La  Costa da Morte como conciencia estética
En su recordado poemario Yaël, Edmond Jabès nos decía que pintar era una promesa compartida y el artista extendía su cuerpo como una ágil paleta con piernas, que eran intercambiables pinceles para recorrer el mundo. Más allá de la promesa que supone compartir la pintura, en un contexto que sublima actualmente el objeto y posterga la práctica de aquélla, Detlef Kappeler bien podría ser el imaginario artista que ideó el poeta francés, de origen egipcio, recorriendo el mundo o llegando hasta el fin del mundo.








Potsdamm 2007
  Muxía, el pequeño pueblo marinero del Noroeste español, en el Finisterre más occidental del  Viejo Continente, que él ha elegido como habitáculo actual, como germen de su pintura, en el corazón de la Costa da Morte (Costa de la Muerte), emblematiza un sentimiento agónico de la vida y tal vez la imagen singular del romanticismo marino, desde el siglo XIX,  troquelado por decenas de naufragios y por la fuerza de las grandes tempestades, por la incontinencia del Océano Atlántico abierto a América y, en definitiva, por el negro presagio de la muerte que ha dado nombre a esta costa de rudos acantilados.

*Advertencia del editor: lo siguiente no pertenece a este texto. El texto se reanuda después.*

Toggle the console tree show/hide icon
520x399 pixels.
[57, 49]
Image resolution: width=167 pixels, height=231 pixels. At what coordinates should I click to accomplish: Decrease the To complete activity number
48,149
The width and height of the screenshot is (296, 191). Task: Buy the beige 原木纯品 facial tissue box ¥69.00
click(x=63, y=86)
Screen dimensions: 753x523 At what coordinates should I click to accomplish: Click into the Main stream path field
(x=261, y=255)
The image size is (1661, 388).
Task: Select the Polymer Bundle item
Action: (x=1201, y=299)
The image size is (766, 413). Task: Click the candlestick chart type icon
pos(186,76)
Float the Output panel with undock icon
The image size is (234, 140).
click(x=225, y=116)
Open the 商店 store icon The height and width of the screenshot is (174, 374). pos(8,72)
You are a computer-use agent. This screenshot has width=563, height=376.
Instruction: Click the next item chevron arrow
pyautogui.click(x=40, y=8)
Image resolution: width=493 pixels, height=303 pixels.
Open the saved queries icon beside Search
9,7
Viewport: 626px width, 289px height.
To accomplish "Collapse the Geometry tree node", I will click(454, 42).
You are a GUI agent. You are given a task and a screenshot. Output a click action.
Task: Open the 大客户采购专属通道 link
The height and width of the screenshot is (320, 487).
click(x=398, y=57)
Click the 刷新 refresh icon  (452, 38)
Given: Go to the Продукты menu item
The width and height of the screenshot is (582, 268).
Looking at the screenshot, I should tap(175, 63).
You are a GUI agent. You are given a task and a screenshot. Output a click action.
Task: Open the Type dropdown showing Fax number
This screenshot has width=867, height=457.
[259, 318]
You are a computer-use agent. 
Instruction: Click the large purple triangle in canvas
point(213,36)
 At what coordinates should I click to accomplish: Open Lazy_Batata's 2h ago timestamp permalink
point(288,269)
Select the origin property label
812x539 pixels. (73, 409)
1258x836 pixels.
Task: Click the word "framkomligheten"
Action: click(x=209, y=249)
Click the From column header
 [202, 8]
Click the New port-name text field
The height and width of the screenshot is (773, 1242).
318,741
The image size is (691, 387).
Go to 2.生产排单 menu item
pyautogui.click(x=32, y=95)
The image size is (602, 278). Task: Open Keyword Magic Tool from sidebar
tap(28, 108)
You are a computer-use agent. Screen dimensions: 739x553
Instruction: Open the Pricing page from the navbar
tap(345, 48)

Rosalía de Castro, nuestra Hölderlin particular, compuso allí, al lado del mar, sus mejores poemas, y sus piedras, a las que aún hoy se le rinde un particular culto en la simbólica Piedra d´Abalar –cristianianización de viejos cultos de fecundidad pagana, del período neolítico- refuerzan la presencia de las hierofanías, a las que se refería Mircea Eliade. En aquella gigantesca Piedra que se mueve se inspiró el novelista José Saramago para imaginar su ibérica balsa pétrea desplazándose por el mar y, muchos años antes, García Lorca para componer un poema lírico con el que cantó al pueblo en la metonimia de la pequeña Virgen de la Barca.